Interpretação do símbolo bíblico

Cremos que se deve evitar cair em qualquer dos dois extremos na tentativa de interpretar os símbolos bíblicos. Existem os que se apegam a um literalismo excessivo que os faz ler as Escrituras sem lhe captar o conteúdo mais amplo e profundo. Na verdade, amiúde uma posição literalista é insustentável, por mais objetiva e científica que pretenda ser.

Há os que se deixam levar ao extremo do subjetivismo, aproximando-se da mensagem bíblica como quem lê apenas alegorias.

Por outro lado, há os que se deixam levar ao extremo do subjetivismo, aproximando-se da mensagem bíblica como quem lê apenas alegorias. Esse método, naturalmente, leva a interpretações caprichosas que tomarão relativa a mensagem da Palavra de Deus. As sugestões dadas por Bernard Ramm para a interpretação dos símbolos bíblicos, parecem-nos apropriadas:

  • 1. Os símbolos interpretados na própria Escritura são o fundamento para qualquer outro estudo do simbolismo. Quando a própria Bíblia interpreta um símbolo, estamos pisando em terreno seguro; essas interpretações podem ser usadas como guia para o estudo de outros símbolos. Se animais ferozes no livro de Daniel representam poderes políticos ímpios ou nações, não devemos admirar-nos por encontrá-los no Apocalipse simbolizando a mesma idéia geral. A ovelha ou cordeiro é um símbolo freqüente seja de sacrifício ou do coração humano extraviado. O contexto nos ajudará a definir imediatamente o significado correspondente.
  • 2. Se o simbolismo não for interpretado na Bíblia, sugerimos o seguinte:
  • a. Investigar cuidadosamente o contexto. Poderá acontecer que aquilo que se diz antes ou depois revele a idéia que o símbolo encerra.
  • b. Com o auxílio de uma concordância, procure outras passagens que utilizam o mesmo símbolo, e veja se alguma delas oferece a chave para a sua interpretação.
  • c. Às vezes a natureza geral do símbolo é a chave de seu significado (embora tenhamos a tentação de ler no símbolo os significados que nossa cultura lhes deu, e não o dos tempos bíblicos). São do conhecimento geral o caráter preservativo do sal, a ferocidade dos leões, a docilidade das pombas, a mansidão dos cordeiros e a sujidade dos porcos.
  • d. Em geral, estudos comparativos da cultura semita revelam o significado do símbolo. A arqueologia costuma ser uma excelente ajuda. Se, porém, não encontrarmos nenhuma chave mais ou menos segura, pode ser mais sábio permanecer em silêncio, do que especular subjetivamente em torno dos símbolos.
  • 3. Atenção ao duplo significado de alguns símbolos.

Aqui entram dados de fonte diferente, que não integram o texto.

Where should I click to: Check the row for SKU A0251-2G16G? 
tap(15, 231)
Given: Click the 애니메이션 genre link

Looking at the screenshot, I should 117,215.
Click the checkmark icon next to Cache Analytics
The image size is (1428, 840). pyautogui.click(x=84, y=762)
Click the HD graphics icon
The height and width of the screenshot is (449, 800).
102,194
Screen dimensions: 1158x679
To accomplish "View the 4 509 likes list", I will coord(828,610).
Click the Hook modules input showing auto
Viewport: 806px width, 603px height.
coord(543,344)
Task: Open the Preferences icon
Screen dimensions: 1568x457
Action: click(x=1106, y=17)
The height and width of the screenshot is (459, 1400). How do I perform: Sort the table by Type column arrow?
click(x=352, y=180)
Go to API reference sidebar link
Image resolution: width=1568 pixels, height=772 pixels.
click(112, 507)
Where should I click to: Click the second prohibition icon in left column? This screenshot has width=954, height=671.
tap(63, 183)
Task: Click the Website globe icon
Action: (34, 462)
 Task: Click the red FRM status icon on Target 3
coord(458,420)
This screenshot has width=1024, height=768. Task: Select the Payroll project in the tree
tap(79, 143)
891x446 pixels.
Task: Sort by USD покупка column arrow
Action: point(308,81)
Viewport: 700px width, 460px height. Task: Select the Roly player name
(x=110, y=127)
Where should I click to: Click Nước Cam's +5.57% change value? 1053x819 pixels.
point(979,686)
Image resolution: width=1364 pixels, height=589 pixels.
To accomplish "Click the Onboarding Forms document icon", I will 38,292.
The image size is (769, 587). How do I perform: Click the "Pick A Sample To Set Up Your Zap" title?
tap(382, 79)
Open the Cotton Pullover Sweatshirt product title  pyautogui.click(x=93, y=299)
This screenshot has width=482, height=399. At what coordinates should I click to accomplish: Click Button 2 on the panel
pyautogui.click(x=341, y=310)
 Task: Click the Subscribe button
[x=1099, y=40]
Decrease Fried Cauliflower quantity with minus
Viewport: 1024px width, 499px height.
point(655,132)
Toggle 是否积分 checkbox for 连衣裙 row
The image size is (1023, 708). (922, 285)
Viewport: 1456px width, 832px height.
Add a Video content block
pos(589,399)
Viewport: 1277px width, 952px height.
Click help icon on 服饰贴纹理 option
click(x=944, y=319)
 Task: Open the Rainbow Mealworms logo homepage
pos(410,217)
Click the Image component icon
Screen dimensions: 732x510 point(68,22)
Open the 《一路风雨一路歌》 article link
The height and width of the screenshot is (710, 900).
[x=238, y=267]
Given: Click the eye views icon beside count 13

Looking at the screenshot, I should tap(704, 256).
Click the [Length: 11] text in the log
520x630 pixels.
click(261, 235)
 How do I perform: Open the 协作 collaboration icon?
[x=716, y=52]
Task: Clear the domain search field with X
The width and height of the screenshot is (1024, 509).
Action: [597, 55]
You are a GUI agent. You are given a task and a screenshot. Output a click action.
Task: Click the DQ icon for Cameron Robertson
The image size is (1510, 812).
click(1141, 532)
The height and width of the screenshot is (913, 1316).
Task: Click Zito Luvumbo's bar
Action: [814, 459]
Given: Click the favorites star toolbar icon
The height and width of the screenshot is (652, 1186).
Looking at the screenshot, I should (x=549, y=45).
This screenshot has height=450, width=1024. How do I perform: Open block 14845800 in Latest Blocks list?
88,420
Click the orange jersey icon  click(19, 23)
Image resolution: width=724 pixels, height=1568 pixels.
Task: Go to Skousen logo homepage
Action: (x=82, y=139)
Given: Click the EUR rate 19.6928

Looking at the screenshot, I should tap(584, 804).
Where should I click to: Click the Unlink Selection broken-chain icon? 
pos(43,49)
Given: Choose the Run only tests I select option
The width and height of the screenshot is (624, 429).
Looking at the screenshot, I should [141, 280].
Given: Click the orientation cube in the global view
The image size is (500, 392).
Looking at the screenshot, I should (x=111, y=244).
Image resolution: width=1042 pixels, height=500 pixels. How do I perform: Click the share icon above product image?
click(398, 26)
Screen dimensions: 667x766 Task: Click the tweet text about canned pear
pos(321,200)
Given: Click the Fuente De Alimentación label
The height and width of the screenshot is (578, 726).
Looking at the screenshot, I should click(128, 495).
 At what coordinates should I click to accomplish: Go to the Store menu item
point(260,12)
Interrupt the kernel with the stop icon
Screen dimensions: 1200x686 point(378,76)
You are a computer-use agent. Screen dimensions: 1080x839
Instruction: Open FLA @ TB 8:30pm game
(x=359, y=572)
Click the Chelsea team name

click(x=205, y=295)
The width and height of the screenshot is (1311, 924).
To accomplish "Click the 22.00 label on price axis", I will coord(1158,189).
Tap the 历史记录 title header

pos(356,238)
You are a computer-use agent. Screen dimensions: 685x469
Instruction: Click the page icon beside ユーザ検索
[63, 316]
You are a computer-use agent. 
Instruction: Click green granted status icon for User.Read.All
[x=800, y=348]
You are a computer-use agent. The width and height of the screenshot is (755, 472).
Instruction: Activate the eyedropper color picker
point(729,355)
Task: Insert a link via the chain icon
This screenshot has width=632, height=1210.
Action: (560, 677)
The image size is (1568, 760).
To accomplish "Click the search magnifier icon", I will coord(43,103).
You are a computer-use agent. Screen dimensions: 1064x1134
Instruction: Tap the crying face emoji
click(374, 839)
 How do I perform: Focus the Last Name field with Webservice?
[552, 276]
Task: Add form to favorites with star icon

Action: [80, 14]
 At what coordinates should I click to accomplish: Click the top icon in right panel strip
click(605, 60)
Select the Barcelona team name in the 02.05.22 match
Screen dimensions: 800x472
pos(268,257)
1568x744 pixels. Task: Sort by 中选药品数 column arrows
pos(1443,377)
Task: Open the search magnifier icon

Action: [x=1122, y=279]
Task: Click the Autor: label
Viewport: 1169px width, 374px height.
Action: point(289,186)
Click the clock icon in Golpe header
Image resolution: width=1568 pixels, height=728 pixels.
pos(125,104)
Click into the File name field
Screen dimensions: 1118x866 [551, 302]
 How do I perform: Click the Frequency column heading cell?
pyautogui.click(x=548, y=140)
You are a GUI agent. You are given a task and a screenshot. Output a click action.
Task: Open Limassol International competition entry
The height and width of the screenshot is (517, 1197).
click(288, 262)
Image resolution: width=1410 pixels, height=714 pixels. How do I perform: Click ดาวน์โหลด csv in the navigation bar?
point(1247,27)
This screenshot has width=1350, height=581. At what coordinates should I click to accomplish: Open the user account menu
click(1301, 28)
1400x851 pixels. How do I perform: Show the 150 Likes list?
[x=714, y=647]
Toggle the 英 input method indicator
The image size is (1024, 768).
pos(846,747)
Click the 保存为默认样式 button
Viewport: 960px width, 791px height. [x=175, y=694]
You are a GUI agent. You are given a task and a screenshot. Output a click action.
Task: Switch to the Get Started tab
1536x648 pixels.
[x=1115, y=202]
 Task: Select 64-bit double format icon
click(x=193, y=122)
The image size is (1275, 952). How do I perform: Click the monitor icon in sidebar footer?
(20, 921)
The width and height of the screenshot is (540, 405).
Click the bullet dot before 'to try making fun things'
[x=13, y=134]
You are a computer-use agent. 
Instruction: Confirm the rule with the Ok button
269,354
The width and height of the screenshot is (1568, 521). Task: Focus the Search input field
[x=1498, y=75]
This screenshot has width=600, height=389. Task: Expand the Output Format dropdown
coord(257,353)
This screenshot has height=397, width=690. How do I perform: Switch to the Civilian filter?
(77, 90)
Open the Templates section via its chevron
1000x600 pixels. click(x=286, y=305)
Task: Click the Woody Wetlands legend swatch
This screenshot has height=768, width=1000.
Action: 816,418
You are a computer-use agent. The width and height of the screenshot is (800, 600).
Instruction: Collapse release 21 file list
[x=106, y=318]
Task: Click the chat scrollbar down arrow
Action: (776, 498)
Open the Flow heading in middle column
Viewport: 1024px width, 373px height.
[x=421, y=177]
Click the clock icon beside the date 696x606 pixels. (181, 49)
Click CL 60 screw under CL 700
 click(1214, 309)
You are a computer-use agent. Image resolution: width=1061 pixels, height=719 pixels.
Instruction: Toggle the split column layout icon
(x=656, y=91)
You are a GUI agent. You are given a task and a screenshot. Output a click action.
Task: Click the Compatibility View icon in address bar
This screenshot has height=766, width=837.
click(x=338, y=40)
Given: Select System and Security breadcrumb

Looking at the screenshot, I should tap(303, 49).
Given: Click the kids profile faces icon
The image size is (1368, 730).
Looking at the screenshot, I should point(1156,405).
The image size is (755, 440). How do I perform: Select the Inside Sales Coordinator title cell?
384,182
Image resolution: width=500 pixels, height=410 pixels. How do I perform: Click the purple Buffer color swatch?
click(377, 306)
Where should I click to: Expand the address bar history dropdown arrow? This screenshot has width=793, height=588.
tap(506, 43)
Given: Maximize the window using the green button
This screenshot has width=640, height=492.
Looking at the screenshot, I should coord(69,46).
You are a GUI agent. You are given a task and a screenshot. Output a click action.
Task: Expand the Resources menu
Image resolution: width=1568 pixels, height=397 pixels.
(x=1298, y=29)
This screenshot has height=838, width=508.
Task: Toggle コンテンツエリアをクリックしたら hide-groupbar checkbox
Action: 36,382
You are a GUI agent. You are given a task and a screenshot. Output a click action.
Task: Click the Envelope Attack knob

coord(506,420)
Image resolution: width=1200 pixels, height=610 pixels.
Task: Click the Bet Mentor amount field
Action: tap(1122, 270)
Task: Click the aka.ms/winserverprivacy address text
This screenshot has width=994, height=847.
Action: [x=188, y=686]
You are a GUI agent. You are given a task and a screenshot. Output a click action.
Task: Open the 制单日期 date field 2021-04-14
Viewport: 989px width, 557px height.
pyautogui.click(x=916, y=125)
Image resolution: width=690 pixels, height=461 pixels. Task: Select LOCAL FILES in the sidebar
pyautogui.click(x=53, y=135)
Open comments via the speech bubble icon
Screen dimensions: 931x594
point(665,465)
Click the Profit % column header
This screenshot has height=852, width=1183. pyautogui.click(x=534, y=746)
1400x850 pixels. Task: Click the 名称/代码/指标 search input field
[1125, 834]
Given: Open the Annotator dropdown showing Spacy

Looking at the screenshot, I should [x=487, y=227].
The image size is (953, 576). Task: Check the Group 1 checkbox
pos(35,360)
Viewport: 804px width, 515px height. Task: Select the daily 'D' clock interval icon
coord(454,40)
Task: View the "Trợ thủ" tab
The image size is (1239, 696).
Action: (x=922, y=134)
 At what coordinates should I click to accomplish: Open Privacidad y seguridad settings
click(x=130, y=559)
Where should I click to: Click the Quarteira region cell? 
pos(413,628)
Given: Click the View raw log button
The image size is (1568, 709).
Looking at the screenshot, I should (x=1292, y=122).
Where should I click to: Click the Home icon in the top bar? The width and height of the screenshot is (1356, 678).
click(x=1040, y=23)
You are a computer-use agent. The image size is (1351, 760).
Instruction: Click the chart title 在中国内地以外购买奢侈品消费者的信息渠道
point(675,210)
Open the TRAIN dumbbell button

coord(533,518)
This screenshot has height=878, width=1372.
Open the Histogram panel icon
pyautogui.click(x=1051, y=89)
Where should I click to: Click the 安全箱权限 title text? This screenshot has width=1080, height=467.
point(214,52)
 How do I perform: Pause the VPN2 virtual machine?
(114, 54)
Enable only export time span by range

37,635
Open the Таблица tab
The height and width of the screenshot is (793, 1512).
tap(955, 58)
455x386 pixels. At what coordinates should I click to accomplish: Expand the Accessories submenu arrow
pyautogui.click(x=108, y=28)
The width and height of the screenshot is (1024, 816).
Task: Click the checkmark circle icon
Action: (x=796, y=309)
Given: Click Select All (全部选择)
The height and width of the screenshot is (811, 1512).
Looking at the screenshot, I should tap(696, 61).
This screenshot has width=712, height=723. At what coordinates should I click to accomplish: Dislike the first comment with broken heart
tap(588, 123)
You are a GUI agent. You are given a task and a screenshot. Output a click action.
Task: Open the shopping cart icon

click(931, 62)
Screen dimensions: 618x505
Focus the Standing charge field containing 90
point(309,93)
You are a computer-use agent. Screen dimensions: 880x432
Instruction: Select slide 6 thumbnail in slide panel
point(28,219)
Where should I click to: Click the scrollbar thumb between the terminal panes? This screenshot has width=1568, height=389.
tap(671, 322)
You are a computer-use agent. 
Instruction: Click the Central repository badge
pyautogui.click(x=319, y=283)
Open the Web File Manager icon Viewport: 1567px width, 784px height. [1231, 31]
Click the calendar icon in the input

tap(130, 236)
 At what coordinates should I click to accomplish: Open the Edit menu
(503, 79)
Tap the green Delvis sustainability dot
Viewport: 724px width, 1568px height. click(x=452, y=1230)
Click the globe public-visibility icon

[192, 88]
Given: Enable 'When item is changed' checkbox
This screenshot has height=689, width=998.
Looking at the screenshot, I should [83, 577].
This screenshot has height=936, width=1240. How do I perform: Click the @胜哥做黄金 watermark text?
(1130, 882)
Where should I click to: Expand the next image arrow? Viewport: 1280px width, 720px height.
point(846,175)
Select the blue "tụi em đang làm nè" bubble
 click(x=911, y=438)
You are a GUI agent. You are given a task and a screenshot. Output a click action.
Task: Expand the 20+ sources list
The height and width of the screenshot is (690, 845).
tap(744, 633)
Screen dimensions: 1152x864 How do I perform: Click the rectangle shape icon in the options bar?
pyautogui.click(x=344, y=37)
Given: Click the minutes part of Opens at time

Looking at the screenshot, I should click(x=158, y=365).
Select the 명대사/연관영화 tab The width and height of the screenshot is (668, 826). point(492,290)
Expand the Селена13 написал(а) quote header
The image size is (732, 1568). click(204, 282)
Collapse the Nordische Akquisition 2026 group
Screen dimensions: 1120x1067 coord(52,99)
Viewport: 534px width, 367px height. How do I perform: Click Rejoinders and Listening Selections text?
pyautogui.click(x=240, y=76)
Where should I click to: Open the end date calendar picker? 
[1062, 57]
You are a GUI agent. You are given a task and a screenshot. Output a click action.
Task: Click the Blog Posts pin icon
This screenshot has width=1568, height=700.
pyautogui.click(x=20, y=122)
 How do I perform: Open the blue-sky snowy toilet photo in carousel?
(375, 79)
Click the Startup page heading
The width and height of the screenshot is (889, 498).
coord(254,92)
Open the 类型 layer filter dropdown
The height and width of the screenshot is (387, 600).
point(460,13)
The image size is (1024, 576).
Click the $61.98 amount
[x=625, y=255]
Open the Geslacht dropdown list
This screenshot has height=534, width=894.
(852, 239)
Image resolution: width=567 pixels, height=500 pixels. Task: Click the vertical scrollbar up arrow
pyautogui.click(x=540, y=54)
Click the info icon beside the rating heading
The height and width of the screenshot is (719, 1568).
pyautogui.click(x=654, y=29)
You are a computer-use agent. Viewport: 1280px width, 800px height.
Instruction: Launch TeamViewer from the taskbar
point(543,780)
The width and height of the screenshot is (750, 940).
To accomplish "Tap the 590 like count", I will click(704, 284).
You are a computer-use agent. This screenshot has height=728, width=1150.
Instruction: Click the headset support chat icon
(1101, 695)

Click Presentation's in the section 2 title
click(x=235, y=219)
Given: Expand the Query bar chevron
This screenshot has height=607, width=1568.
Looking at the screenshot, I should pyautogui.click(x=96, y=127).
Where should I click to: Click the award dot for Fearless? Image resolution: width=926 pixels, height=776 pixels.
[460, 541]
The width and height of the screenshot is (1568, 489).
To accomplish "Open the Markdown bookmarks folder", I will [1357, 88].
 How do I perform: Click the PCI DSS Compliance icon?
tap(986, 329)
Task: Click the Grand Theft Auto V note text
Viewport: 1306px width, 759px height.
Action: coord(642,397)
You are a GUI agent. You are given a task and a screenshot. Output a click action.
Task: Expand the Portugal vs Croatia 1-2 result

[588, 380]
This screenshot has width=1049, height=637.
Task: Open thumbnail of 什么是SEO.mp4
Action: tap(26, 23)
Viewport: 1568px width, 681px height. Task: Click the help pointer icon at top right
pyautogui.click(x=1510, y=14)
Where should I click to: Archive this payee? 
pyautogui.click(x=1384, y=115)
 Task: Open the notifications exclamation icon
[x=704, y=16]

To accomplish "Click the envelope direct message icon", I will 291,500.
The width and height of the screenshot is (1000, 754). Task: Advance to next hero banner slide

A interpretação do símbolo bíblico não exige que cada símbolo tenha apenas um significado. O leão é ao mesmo tempo símbolo de Cris-to (o leão da tribo de Judá) e de Satanás (o leão que busca devorar os cristãos). A ovelha é um símbolo de sacrifício e de pecadores perdidos. A água significa a Palavra, em Efés. 5:26; o Espírito, em I Cor. 12:13 e a regeneração, em Tito 3:5.

Concluímos convidando nossos colegas de ministério a considerarem com atenção nossa própria metodologia na interpretação do símbolo bíblico. Cuidemos para que nossa pregação e nosso ensino não façam da linguagem simbólica da Bíblia algo irrelevante ou indefinido. Consideremos como Jesus deliberadamente escolheu os símbolos da água, do pão, vinho, luz, vinha, pastor, para fazer chegar aos homens a Sua mensagem. A comunicação da mensagem empobrece sem o uso do simbolismo; não esqueçamos, porém, que estes símbolos não são um fim, mas um meio riquíssimo de transmitir revelações amplas, profundas e transcendentes.

Bibliografia

Luis Berkhof, Princípios de interpretación bíblica, Terrassa. Barcelona, Clie, 1980, págs. 171-179.

Gordon Hyde ed., A Symposium on biblical Hermeneutics, Washington D.C., Review and Herald, 1974, págs. 209-213.

A. Berkeley Michelson, Interpreting the Bible, Grand Rapids, Eerdmans, 1970, págs. 265-279.

Bernard Ramm, Protestant Biblical Interpretation, Grand Rapids, Baker, 1970, págs. 232-238.